Using the entries that follow, collect the lines where the word "search" appears.
*** Begin section ***
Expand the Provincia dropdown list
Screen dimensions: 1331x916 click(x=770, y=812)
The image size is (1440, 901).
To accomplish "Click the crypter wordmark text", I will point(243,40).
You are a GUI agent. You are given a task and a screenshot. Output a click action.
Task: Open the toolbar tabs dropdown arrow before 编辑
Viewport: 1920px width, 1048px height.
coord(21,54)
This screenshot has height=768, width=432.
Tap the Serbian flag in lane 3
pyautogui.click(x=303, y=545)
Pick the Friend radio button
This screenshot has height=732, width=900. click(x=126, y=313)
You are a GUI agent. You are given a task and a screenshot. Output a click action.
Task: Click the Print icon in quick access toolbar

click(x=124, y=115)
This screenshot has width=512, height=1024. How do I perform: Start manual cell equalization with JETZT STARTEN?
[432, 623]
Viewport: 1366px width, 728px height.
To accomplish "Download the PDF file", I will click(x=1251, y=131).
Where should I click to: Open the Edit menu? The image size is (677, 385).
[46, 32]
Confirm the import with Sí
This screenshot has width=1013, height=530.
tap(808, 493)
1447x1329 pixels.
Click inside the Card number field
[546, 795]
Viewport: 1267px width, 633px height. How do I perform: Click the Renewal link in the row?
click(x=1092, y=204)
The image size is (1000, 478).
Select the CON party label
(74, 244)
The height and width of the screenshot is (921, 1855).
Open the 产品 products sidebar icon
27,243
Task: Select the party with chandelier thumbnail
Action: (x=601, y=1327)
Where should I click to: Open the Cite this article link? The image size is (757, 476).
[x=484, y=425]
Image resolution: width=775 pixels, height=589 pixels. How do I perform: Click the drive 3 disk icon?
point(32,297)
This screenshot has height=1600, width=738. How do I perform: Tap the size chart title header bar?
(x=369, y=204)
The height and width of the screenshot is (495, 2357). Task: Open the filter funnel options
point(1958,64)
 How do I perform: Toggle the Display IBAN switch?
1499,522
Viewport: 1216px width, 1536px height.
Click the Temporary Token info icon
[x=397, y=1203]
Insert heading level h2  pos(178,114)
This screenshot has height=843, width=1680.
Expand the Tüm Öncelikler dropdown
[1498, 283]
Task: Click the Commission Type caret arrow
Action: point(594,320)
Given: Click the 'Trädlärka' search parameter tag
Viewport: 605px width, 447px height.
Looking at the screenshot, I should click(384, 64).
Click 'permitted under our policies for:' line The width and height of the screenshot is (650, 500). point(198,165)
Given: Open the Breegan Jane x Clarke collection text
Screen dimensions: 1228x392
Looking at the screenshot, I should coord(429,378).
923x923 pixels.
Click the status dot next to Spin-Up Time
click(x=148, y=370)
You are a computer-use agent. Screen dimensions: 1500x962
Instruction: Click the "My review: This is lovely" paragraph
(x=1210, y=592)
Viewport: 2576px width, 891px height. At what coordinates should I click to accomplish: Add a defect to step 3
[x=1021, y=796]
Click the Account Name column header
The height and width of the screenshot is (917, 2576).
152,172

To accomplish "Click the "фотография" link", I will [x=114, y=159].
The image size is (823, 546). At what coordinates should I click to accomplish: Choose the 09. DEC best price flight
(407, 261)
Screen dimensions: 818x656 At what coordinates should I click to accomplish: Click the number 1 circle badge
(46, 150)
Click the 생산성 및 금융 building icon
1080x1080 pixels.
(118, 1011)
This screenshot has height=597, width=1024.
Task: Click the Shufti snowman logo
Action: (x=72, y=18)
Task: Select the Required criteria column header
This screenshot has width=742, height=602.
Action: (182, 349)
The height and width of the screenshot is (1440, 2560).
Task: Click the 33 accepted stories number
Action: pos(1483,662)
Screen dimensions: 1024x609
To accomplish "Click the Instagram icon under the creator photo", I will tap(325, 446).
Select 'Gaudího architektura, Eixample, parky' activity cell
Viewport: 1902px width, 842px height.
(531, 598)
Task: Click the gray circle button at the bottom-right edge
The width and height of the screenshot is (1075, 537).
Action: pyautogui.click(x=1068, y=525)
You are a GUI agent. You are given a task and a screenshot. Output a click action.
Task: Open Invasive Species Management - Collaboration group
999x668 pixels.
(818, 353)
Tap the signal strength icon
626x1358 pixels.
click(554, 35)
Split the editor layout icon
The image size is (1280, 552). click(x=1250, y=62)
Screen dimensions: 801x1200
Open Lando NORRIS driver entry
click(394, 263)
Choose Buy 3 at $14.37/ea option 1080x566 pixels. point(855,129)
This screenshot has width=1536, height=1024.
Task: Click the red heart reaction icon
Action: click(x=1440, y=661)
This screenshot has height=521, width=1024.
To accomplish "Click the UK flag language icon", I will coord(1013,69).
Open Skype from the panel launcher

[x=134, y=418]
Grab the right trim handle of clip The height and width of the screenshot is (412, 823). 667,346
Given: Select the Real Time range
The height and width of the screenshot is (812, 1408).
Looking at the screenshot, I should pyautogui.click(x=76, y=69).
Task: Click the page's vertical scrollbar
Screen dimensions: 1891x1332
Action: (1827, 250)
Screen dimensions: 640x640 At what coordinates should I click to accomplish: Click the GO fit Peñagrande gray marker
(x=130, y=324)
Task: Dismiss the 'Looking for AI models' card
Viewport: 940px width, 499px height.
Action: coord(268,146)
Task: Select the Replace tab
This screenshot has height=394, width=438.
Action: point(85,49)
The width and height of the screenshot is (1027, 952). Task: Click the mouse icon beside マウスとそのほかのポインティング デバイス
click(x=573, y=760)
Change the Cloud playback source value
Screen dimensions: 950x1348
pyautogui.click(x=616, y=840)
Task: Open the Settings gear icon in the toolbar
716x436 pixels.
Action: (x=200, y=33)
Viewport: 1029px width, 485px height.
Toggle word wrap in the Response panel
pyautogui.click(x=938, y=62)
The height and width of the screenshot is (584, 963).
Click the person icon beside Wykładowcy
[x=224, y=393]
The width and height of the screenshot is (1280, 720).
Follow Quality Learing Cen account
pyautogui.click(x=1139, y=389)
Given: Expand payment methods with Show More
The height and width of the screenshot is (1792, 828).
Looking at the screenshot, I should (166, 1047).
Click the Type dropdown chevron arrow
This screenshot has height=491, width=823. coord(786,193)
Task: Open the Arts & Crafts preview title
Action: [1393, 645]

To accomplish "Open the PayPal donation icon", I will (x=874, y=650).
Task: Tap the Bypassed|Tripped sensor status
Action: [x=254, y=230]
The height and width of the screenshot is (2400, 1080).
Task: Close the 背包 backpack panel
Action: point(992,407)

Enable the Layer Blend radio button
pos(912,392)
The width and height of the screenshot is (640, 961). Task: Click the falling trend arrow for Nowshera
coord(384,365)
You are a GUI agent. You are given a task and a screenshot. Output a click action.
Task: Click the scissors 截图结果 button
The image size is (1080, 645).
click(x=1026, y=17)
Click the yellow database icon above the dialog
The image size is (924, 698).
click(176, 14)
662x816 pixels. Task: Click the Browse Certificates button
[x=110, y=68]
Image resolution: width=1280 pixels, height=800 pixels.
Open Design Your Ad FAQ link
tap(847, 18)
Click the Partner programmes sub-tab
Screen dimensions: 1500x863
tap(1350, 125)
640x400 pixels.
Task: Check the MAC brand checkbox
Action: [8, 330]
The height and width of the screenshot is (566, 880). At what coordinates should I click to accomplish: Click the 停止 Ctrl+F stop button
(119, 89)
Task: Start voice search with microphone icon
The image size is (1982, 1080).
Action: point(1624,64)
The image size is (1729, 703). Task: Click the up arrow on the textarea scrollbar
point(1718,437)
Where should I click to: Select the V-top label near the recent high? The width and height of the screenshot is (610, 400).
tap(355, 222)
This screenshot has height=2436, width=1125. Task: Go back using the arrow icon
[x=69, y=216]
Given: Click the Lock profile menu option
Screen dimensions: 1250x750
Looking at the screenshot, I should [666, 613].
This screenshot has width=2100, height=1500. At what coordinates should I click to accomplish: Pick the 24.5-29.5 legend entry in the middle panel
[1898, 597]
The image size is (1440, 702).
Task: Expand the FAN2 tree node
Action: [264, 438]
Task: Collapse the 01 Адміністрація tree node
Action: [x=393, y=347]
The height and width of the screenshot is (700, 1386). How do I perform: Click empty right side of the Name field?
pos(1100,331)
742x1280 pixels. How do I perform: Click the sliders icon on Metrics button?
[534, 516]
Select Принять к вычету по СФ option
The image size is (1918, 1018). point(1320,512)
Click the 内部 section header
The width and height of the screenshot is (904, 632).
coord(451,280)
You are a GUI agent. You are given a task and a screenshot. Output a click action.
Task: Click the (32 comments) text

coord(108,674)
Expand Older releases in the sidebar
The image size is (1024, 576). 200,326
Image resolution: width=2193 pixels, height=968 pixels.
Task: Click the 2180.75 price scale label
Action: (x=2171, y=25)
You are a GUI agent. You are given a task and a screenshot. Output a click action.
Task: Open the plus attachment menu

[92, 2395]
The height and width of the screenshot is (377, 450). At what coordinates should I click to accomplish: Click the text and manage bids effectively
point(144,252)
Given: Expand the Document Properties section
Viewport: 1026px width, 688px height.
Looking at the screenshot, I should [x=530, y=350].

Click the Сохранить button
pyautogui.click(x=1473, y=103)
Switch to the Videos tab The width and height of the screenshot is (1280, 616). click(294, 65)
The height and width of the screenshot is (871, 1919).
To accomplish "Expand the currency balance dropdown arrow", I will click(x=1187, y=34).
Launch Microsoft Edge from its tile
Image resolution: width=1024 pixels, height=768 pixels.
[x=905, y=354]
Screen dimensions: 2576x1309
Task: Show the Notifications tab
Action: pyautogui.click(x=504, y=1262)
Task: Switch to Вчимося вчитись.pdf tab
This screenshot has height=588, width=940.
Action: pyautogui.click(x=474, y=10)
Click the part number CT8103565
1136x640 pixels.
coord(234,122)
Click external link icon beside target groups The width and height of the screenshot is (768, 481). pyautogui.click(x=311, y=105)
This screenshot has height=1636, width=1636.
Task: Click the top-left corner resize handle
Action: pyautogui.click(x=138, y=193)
*** End section ***
## [Exercise answer]
Given: Click the 'Trädlärka' search parameter tag
Task: Start voice search with microphone icon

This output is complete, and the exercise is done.